2.4.2 Sequencing analysis

Imagine that you have a list of reads from a DNA sequencing machine, and you want to use these data to answer a biological question, or to make a plot/visualization to communicate a biological insight. This is a much less well-defined problem than our previous example, with many more independently operating components, and many more subjective decisions that a researcher must make along the way. Complex data analyses means complex decisions! This often means that decisions made are not so cut and dry and should rely on the scientific context of the data. In other words, analyses often are tailored to reflect the biology (or other science) and or perhaps the experimental goals.

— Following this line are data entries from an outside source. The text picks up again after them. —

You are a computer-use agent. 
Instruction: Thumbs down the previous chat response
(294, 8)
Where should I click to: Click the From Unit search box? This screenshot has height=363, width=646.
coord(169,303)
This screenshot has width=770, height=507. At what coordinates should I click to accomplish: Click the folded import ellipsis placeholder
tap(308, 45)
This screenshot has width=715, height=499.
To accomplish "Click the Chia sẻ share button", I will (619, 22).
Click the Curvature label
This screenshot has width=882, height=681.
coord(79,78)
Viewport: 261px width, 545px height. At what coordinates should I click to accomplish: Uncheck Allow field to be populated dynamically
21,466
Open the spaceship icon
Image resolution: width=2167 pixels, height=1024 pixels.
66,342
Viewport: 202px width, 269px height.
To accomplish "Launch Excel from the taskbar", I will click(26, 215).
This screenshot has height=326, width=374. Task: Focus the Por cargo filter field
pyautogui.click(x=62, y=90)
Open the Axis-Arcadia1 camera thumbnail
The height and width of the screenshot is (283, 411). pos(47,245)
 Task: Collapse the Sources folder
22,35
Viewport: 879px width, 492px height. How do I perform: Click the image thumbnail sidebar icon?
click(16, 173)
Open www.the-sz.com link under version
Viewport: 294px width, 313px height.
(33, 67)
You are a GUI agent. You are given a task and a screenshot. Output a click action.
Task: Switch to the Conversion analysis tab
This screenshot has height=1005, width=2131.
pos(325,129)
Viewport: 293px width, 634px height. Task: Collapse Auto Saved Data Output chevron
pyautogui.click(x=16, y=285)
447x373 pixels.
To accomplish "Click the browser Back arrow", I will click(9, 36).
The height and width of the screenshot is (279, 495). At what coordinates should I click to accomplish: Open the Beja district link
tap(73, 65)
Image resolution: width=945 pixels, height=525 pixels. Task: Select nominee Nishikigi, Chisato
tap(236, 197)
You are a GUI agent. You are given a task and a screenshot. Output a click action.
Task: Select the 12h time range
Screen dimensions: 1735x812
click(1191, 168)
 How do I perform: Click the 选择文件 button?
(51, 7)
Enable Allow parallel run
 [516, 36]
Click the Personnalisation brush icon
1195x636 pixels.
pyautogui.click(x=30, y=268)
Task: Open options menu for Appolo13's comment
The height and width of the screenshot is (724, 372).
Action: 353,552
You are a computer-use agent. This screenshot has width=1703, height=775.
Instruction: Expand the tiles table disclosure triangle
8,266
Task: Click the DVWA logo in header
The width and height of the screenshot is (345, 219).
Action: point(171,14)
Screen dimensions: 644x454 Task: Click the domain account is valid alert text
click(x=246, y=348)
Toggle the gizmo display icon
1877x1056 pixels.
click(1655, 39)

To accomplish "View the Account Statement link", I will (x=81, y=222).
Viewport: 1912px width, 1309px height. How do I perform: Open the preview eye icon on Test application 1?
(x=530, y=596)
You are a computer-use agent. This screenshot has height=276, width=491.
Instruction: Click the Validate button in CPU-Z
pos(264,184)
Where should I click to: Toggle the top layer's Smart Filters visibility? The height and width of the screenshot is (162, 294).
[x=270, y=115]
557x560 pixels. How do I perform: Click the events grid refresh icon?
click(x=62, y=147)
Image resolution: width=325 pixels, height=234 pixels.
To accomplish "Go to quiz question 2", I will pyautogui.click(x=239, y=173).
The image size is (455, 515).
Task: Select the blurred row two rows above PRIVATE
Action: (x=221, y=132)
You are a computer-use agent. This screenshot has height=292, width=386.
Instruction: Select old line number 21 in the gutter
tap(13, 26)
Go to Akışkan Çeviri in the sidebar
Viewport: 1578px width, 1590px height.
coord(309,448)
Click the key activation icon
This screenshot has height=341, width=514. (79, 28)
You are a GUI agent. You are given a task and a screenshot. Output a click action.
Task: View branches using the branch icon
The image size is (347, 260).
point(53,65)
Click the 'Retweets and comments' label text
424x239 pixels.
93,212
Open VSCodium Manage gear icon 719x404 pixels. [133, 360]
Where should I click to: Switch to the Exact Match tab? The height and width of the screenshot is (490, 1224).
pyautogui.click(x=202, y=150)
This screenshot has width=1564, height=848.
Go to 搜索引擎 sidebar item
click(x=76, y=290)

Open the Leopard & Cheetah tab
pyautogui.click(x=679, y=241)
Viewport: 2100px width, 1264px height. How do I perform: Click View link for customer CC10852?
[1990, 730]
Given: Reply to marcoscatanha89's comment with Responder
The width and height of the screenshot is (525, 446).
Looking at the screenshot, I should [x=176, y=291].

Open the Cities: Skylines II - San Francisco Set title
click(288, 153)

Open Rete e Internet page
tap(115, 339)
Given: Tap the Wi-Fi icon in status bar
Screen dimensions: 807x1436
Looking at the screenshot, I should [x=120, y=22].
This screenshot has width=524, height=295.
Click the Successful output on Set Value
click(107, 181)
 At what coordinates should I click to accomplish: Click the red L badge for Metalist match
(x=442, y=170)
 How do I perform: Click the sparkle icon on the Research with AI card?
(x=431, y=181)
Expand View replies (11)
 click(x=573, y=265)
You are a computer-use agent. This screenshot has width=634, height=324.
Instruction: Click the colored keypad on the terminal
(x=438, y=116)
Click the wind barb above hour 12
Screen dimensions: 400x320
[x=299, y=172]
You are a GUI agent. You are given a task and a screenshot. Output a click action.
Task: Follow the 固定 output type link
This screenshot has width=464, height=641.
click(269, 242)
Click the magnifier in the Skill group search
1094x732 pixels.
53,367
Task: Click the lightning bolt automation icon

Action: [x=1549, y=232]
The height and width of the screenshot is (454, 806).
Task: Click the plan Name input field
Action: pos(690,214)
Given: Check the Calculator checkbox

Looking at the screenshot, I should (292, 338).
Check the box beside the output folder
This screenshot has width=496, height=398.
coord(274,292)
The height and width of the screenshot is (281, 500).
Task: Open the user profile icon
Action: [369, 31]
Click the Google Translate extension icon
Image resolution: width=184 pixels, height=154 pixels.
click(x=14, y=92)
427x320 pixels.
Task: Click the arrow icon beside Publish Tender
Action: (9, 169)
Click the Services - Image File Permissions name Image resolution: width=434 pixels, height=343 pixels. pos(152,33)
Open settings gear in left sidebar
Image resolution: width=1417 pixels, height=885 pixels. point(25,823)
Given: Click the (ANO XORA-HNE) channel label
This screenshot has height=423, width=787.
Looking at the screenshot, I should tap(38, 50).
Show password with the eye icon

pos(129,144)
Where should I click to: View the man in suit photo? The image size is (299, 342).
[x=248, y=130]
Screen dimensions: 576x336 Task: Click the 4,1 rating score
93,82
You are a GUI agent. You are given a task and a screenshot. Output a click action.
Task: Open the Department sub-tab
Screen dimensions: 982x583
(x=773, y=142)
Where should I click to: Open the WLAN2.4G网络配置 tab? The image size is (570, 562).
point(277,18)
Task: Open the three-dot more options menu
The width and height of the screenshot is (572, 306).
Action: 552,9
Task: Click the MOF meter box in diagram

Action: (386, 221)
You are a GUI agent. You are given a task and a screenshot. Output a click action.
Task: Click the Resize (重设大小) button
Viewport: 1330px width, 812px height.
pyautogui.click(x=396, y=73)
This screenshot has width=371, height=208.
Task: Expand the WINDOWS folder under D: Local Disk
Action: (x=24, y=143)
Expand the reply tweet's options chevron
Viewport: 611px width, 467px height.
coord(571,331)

Most sequencing analyses require multiple steps (i.e. different programs or scripts), and generate multiple intermediate files (e.g. read counts, normalized counts, quality information) that can be checked to verify that the pipeline is proceeding as expected. Sequencing analyses can also take hours or days to run, as compared to the t-test example which runs effectively instantaneously.

This means that:

  • The set of steps that need to take place is more complex than our previous example, and each step in the analysis likely builds from previous steps. Finding errors early in the process can save a lot of time and effort in later steps.
  • A longer or more complex set of steps often means there are more ambiguous/“gray area” decisions that need to be made along the way. This usually means more iterations or experiments, to explore what works and what doesn’t. Introducing reproducible software practices from the ground up will help to make this exploratory process easier and clearer.

2.5 Automation for scientific software

Good software practices do not necessarily have to rely on automation. However, complex projects can be unwieldy to check and revise in the absence of some sort of automated process to kick them off automatically, without too much human intervention. Steps that are involved might include:

  • Rerunning the software itself (often on new or modified input data)
  • Software testing
  • Code style linting
  • Rebuilding figures or processed datasets
  • And many more!

Each of these steps could be individually run by hand. Alternatively, they could be combined in a central script that runs all the steps in order or in parallel, which can also be triggered manually. Such a central script can itself be considered a form of automation.

Automation like that of GitHub Actions, in contrast, can provide a “single point of truth”: a single central script to run these steps, and a single set of (automated) criteria for when to run them. This eliminates the need for you to remember to run tests, to clean up your code, to rebuild figures, or to kick off similar standard processes or commands on your own.

Later in the course, we will talk more specifically about what exactly automation via continuous integration looks like, and go into more depth as to its uses and benefits.

References

Gardner, Paul P, James M Paterson, Stephanie McGimpsey, Fatemeh Ashari-Ghomi, Sinan U Umu, Aleksandra Pawlik, Alex Gavryushkin, and Michael A Black. 2022. “Sustained Software Development, Not Number of Citations or Journal Choice, Is Indicative of Accurate Bioinformatic Software.” Genome Biology 23 (1): 1–13.
Mangul, Serghei, Thiago Mosqueiro, Richard J Abdill, Dat Duong, Keith Mitchell, Varuni Sarwal, Brian Hill, et al. 2019. “Challenges and Recommendations to Improve the Installability and Archival Stability of Omics Computational Tools.” PLoS Biology 17 (6): e3000333.